We say this because now that Prime Minister Tuilaepa has said that he is unaware about Samoa’s involvement with the Mossack Fonseca controversy, surely somebody in there must know.
Given the importance of the Samoa International Finance Authority (S.I.F.A) and offshore finances to Prime Minister Tuilaepa’s administration, something just doesn’t add up.
You see in the eyes of the world today, there is one undeniable truth. The name Samoa and the term tax haven are inseparable. They are one.
So contrary to what the government has been saying about offshore finances, Samoa’s name has been permanently stained and as a country we will struggle to shake the tax haven tag.
But that’s understandable. Folks, we’ve known for some time now that Samoa has been heralded as one of the leading tax havens in the Pacific. Which means that the revelations in the Panama Papers do not surprise us at all.
The real shame in all this is that the name Samoa is being mentioned in the same breath with terms such as money laundering, tax avoidance, dirty offshore trusts and others that no person in their right mind would want to be associated with.
It’s an oddity for a country where its leadership gloats about good governance, transparency, accountability, fairness and justice every other day. Whatever views you subscribe to when it comes to this issue, the reality is that offshore finances mostly involve the elite and corrupt operating beyond the rules, rejecting what is decent and just.
Now for the uninitiated, the Panama Papers is the talk of the world today.
Briefly, it is a huge leak of 11.5 million documents from a Panama law firm, which reveals how the world’s rich hide their money. The leak comes from the Panama-based Mossack Fonseca, one of the world’s most secretive offshore law firms.
The documents were apparently obtained by Sueddeutsche Zeitung, a daily newspaper headquartered in Munich. Sueddeutsche who shared it with the Washington-based International Consortium of Investigative Journalists (ICIJ) and other news outlets, including the BBC and the Guardian.
And what do they show?
“The cache of 11.5 million records shows how a global industry of law firms and big banks sells financial secrecy to politicians, fraudsters and drug traffickers as well as billionaires, celebrities and sports stars,” says the International Consortium of Investigative Journalists.

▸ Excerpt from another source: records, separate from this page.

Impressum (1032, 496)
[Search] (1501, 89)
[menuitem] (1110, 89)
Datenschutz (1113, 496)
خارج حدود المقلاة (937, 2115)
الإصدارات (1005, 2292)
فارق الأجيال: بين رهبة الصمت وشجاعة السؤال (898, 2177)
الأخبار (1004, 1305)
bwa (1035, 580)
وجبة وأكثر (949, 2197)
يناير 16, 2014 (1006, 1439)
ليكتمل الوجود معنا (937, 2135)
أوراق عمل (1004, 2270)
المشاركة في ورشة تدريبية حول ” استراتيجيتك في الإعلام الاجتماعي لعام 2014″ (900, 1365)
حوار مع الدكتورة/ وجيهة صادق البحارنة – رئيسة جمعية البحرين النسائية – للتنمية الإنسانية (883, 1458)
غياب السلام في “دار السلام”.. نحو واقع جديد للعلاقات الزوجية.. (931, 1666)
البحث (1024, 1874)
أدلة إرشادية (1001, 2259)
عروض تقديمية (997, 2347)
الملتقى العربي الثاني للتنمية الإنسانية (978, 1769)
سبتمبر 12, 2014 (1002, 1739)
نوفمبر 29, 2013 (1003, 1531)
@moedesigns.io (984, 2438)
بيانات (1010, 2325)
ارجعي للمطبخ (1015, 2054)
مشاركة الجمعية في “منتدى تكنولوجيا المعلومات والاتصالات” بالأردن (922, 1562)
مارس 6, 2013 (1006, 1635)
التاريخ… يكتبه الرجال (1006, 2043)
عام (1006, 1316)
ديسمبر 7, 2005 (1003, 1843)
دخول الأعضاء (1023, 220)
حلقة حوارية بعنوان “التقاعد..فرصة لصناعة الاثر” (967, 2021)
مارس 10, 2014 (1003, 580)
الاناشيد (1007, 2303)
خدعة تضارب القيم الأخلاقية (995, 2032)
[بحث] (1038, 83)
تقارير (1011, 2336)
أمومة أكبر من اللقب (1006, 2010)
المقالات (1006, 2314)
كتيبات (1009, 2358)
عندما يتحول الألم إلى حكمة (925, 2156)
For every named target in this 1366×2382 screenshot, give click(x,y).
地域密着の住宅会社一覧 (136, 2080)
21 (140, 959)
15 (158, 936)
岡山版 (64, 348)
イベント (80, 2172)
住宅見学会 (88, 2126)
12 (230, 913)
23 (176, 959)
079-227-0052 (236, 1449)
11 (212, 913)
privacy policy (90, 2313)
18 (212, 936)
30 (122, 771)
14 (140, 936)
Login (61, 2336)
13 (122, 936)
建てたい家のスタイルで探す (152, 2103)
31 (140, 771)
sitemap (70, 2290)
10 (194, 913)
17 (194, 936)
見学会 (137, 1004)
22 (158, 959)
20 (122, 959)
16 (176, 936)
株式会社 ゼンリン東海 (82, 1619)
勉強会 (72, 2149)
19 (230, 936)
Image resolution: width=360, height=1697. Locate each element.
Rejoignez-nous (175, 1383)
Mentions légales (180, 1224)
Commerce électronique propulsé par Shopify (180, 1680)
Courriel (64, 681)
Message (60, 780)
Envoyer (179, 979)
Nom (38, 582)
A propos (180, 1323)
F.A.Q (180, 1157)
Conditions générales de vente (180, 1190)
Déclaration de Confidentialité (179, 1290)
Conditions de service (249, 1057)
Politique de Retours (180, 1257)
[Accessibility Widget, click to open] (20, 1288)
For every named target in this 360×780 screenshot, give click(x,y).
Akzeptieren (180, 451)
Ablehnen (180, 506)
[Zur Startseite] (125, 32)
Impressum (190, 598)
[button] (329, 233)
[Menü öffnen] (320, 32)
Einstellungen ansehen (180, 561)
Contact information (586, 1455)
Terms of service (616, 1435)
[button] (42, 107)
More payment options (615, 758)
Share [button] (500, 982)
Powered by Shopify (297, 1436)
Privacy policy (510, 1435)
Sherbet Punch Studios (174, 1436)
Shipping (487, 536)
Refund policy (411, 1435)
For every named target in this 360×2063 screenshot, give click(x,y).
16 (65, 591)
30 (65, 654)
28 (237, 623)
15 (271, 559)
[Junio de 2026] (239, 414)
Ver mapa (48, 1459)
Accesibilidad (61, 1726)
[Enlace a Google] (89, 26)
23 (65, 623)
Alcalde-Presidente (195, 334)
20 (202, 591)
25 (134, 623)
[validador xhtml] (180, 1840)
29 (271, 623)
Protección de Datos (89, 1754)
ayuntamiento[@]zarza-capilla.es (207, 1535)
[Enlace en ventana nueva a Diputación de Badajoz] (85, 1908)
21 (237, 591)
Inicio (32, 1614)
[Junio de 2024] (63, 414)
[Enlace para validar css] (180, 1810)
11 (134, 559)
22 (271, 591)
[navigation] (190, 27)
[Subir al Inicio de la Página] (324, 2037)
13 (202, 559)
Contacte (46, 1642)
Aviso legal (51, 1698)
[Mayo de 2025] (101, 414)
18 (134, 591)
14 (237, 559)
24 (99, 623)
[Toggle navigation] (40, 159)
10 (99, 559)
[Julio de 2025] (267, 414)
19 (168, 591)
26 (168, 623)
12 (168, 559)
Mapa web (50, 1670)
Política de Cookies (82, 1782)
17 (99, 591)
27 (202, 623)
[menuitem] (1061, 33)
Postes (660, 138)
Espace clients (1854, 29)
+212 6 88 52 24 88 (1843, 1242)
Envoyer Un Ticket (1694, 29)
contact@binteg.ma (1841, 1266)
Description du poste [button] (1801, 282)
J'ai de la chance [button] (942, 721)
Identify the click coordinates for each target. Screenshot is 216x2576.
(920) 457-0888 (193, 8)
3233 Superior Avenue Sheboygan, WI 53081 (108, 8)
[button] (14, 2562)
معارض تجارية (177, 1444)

And where does Samoa come in?
Well according to a story titled “Samoan diplomat used to help Fonseca create shell companies” published by The Guardian last week, an officer at Samoa’s High Commission in Australia routinely assisted Mossack Fonseca in creating shell companies. One of those shell companies later faced sanctions for supplying goods to the Syrian government and military.
A shell company by the way is an entity that is usually created for business transactions but has limited assets and offers low visibility of the activities it undertakes. It appeals mostly to people who want to avoid tax, launder money or shift funds out of the sight of authorities.
According to the story, the files show that Mossack Fonseca’s Samoan office appears to have been using the Samoan High Commission in Canberra, to assist it in forwarding documents for the creation of shell companies to other countries, such as the United Arab Emirates and Uruguay.
The revelation of course has been denied.
In a statement to the Guardian, Samoa’s High Commissioner, Hinauri Petana, said: “Please note the Samoa high commission does not provide notarisation and legalisation services for companies incorporated in Samoa as this is only done by the Ministry of Foreign Affairs and Trade in Samoa through lawyers that provide notarial services under the relevant laws.”
She said the high commission did not notarise legalise documents, and she was not aware of any legalisation service provided to Pangates or any other company from Mossack Fonseca.
In a subsequent statement she later confirmed a request had been received from the United Arab Emirates for apostille, which is a form of legalisation service.
“I advise that Mr Luciano Fonoti was appointed counsellor to the Samoa high commission and left the high commission at the completion of his term with the high commission in 2013.
“For the record, the Samoa high commission is required to forward documents for processing only, while notarisation and legalisation of documents are done by our authorities at home.
“On record, a request for apostille from UAE for Pangates was forwarded by Mr Fonoti as the officer at the time. He was not paid a commission or fee, nor was he involved in any way or the high commission in the way your question inferred.
“We continue to do the same thing when authorised by our authorities to forward requests. We are not in any way involved with the work of trustee companies. All documents are duly notarised and authenticated by our authorities.”
Okay then Ms. Petana. We hear you.
But what do the government officials here say about this?
Someone should tell us. Let’s wait and see.
Have a wonderful week Samoa, God bless!